Saved data entries
▼▼▼

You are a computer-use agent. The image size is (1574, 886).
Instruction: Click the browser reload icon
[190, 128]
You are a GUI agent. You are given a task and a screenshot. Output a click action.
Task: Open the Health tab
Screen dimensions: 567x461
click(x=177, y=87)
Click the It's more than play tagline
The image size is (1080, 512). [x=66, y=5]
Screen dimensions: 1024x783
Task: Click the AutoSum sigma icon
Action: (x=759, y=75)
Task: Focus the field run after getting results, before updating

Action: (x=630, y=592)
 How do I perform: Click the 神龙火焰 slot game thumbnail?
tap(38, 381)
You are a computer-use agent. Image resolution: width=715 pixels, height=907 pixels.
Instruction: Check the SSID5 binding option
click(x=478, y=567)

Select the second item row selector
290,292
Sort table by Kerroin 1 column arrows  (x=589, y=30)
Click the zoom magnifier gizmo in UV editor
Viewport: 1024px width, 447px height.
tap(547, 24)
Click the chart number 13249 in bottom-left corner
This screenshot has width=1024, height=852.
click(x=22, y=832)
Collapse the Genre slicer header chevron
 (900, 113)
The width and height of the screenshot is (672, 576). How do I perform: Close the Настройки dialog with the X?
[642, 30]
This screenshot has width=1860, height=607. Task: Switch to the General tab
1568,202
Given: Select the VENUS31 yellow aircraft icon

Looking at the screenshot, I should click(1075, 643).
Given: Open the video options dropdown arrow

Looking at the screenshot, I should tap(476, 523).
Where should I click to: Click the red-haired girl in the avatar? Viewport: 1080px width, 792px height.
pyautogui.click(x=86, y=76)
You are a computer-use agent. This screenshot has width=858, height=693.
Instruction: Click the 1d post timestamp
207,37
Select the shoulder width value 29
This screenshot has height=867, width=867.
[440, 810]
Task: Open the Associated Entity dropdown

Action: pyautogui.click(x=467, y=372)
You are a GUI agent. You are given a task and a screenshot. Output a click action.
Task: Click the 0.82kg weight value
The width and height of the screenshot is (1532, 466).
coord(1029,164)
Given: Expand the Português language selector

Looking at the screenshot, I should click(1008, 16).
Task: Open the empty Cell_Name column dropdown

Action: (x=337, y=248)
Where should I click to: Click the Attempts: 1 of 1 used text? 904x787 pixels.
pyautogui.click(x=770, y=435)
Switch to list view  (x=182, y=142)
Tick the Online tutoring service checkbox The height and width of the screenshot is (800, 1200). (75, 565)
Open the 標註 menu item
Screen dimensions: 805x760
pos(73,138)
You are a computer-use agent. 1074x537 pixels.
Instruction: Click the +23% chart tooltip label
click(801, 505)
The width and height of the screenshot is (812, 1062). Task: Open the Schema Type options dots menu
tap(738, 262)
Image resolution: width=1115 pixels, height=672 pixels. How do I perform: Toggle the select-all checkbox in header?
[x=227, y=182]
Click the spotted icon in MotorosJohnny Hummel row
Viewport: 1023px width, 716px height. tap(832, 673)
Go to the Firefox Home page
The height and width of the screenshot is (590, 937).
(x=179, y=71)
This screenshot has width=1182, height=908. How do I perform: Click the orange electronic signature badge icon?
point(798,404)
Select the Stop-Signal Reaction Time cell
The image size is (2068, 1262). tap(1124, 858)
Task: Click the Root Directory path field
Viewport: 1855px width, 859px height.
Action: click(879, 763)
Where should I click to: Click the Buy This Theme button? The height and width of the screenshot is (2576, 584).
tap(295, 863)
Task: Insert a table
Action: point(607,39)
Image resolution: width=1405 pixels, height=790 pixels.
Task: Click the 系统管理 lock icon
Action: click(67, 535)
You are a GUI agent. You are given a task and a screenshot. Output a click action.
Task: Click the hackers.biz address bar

▲▲▲

**PROBLEM STATEMENT**.
Once you find the line containing "Viewport: 1855px width, 859px height.", copy it and every line after it through the end of the records, exactly and nothing else.

**RESPONSE TO THIS TASK**.
Viewport: 1855px width, 859px height.
Action: click(879, 763)
Where should I click to: Click the Buy This Theme button? The height and width of the screenshot is (2576, 584).
tap(295, 863)
Task: Insert a table
Action: point(607,39)
Image resolution: width=1405 pixels, height=790 pixels.
Task: Click the 系统管理 lock icon
Action: click(67, 535)
You are a GUI agent. You are given a task and a screenshot. Output a click action.
Task: Click the hackers.biz address bar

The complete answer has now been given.